The table was quiet. Olivia asked to be excused and went into the living room to play with an elaborate dollhouse Kent had brought home. The entire backside of it was a door and, strangely, staring through the rooms from behind seemed distinctly creepy, while doing so from the front did not, though in fact it amounted to the same thing.
“Classic,” said Kent.
I laughed. “Always the conflict avoider.”
“Anyway,” he said, “I think we can all agree that Brock’s a little touched. He didn’t leave because of the tsunami, right? He left because of an alien invasion. I mean, by his own admission.”
Brock had indeed described the lights to most of us on several occasions, the lights that had shown up, suspiciously, just before the discovery that the Ross Ice Shelf was in critical condition, near collapse. In an unexpected departure from usual sightings, however, he’d said — to anyone who’d listen — that the lights seemed to come from certain trees.
“Is that a class issue, too?” Blake smiled playfully.

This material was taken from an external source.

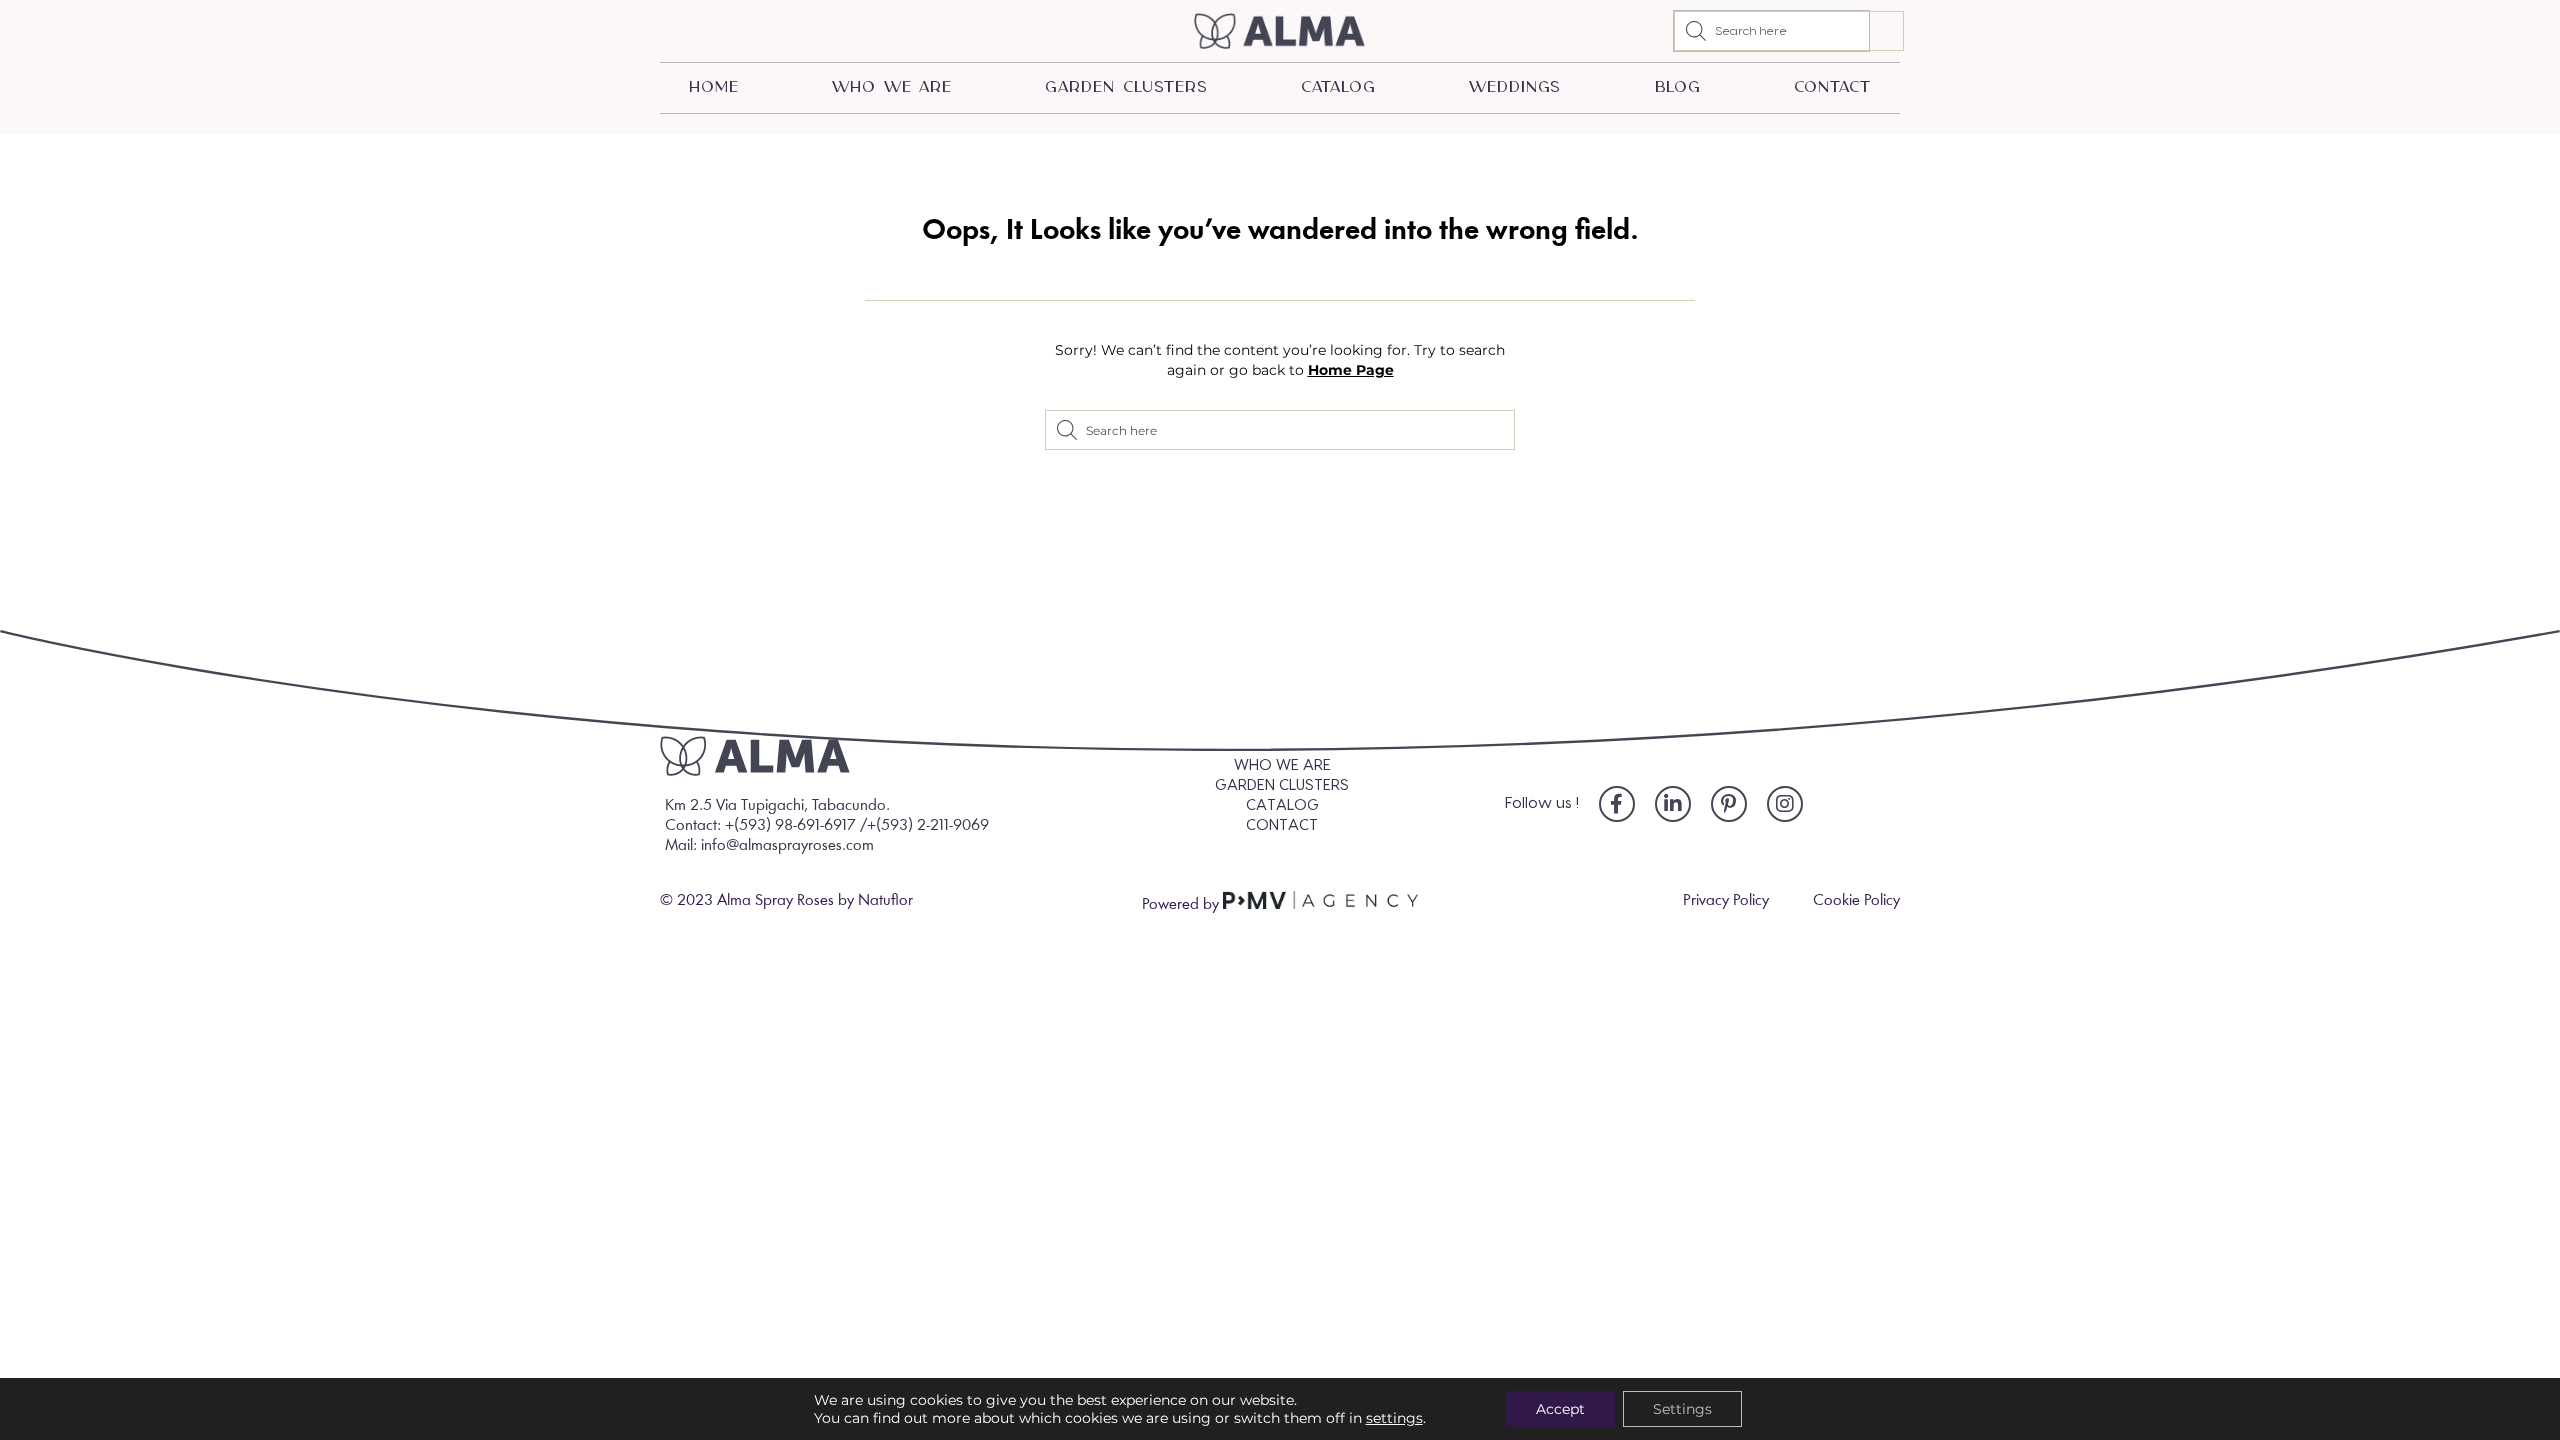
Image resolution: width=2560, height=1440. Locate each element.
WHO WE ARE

She was not picking a fight. Today wouldn’t be our last day.
“That depends,” I said. “Did the aliens leave their home planet of their own accord? Or did the state give them one-way tickets?”
“Planet Giuliani. At least it would be safe to walk the streets.”
“Touché.”
Blake pushed a spongy cube of cheese around on her plate. “Psychologically, it’s interesting to me that someone would find it more palatable to believe in aliens than natural disaster.”
“Aliens are out of your control,” offered Kent.
“But wouldn’t that make it worse?”
I considered this. “They come from trees, right? So part of him is making the link. Aliens are always just a symbol anyway.”
Crystal, who’d been silent most of the evening, pushed her plate two inches forward. “I don’t think it matters why he took his family out of here. Just that he did it.”